* **PAGE EXTRACT**:

....

Many of you called your elected officials, friends, and colleagues encouraging them to take a stance. Because of you, we built an extraordinary coalition of U.S. senators, congressmembers, state and local officials, current and former diplomats, military officials, civic organizations and educational institutions that united in support of Col. Kim’s nomination for the Presidential Medal of Freedom.

If selected, Col. Kim would have been the first Korean American ever to receive our nation’s highest civilian award.

Although we did not achieve our ultimate goal, we should be proud of what we accomplished and not be discouraged.

In the past year, CKA has been at the forefront in educating our elected officials and the public about Col. Kim’s life and what it means in today’s context.

Col. Kim was the first Asian American in the history of the United States Army to command a battalion in combat. He proudly led the famed all-Japanese American 100th Infantry Battalion/442nd Regimental Combat Team during World War II and volunteered to serve in the Korean War, where he fought with distinction.

For his military service, Col. Kim earned an unprecedented number of awards: Distinguished Service Cross, two Silver Stars, two Bronze Stars, three Purple Hearts, two Legions of Merit, Italy’s Bronze Medal of Military Valor and Military Valor Cross, France’s la Legion D’Honneur, and the Republic of Korea’s Moran Order of Military Merit.

Even more impressive than Col. Kim’s military awards, however, was his ability to overcome the racial divide. Indeed, Kim was truly a man ahead of his time. Upon his commission as a second lieutenant in 1943, Kim was assigned to the 100th Battalion/442nd Regimental Combat Team. As the unit’s only Korean American, Kim was offered a transfer due to the Army’s fear of ethnic conflict exacerbated by Japanese colonial rule over Korea. But Kim refused, declaring, “There is no Japanese or Korean here. We’re all Americans and we’re fighting for the same cause.”

....

* **DATA SUPPLIED**:
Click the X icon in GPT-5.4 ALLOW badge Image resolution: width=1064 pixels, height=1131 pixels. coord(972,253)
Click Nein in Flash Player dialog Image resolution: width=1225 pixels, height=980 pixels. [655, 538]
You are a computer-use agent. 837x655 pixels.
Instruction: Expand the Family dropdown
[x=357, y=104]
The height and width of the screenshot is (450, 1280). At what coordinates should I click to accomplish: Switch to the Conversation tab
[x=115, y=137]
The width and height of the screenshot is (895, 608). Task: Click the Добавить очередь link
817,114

....

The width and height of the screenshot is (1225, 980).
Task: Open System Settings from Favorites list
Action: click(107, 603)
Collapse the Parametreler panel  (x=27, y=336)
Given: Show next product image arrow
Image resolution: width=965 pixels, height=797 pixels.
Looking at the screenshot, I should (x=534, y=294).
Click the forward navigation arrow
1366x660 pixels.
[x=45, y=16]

....

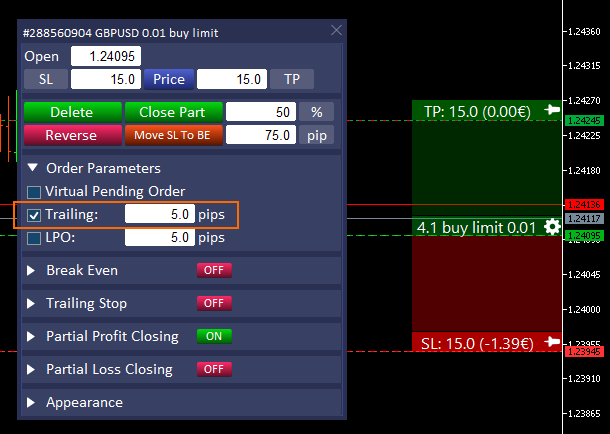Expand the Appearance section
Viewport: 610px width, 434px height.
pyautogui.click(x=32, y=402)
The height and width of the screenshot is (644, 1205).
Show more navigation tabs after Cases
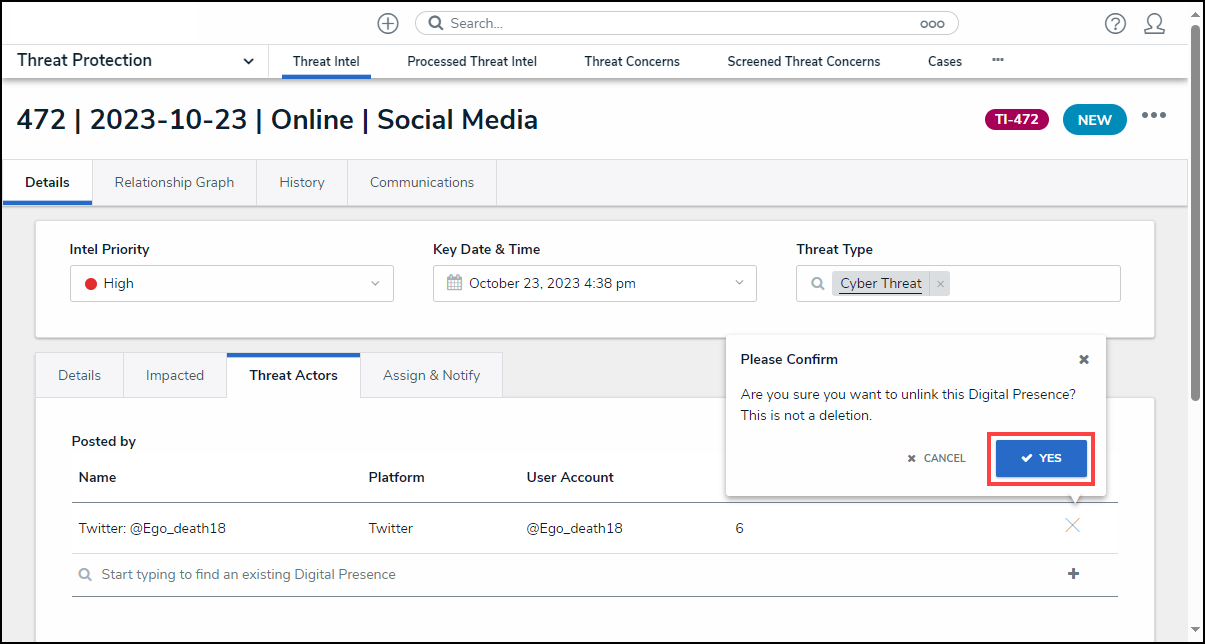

....

* **PROBLEMS TO SOLVE**:
- A) Transcribe the Col. Kim passage starting with "Many of you" and going on through "not be discouraged.".
- B) Extend the Col. Kim passage beyond its final sentence.

* **TASK RESPONSES**:
- A)
Many of you called your elected officials, friends, and colleagues encouraging them to take a stance. Because of you, we built an extraordinary coalition of U.S. senators, congressmembers, state and local officials, current and former diplomats, military officials, civic organizations and educational institutions that united in support of Col. Kim’s nomination for the Presidential Medal of Freedom.

If selected, Col. Kim would have been the first Korean American ever to receive our nation’s highest civilian award.

Although we did not achieve our ultimate goal, we should be proud of what we accomplished and not be discouraged.

- B)
Today, when the racial divide remains an explosive force in too many corners of the United States, all of us would do well to heed Col. Kim’s prescient words. We are stronger when we work together, rather than vilify those who are different. Indeed, America’s diversity is our greatest strength, which should be celebrated and respected.

Upon retiring from the Army, Col. Kim selflessly and without fanfare devoted his personal resources toward serving the underprivileged and the marginalized throughout Los Angeles. He was instrumental in building up numerous nonprofit organizations throughout L.A. to help inner-city youth, the elderly, and minority communities.

Among his many accomplishments, Col. Kim spent ten years to build the Go For Broke Monument and National Education Center in remembrance of the thousands of Nisei veterans who fought during World War II at a time of intense discrimination against Japanese Americans …

We especially want to thank the Congressional Asian Pacific American Caucus (CAPAC), led by Chairwoman Judy Chu, for their leadership throughout this process, and the office of Congressman Charles Rangel, who as a fellow Korean War veteran, championed Col. Kim for many years. We also thank President Obama for his consideration of our nomination.

CKA will continue to celebrate Korean Americans who represent the best of our society. Let’s keep moving forward.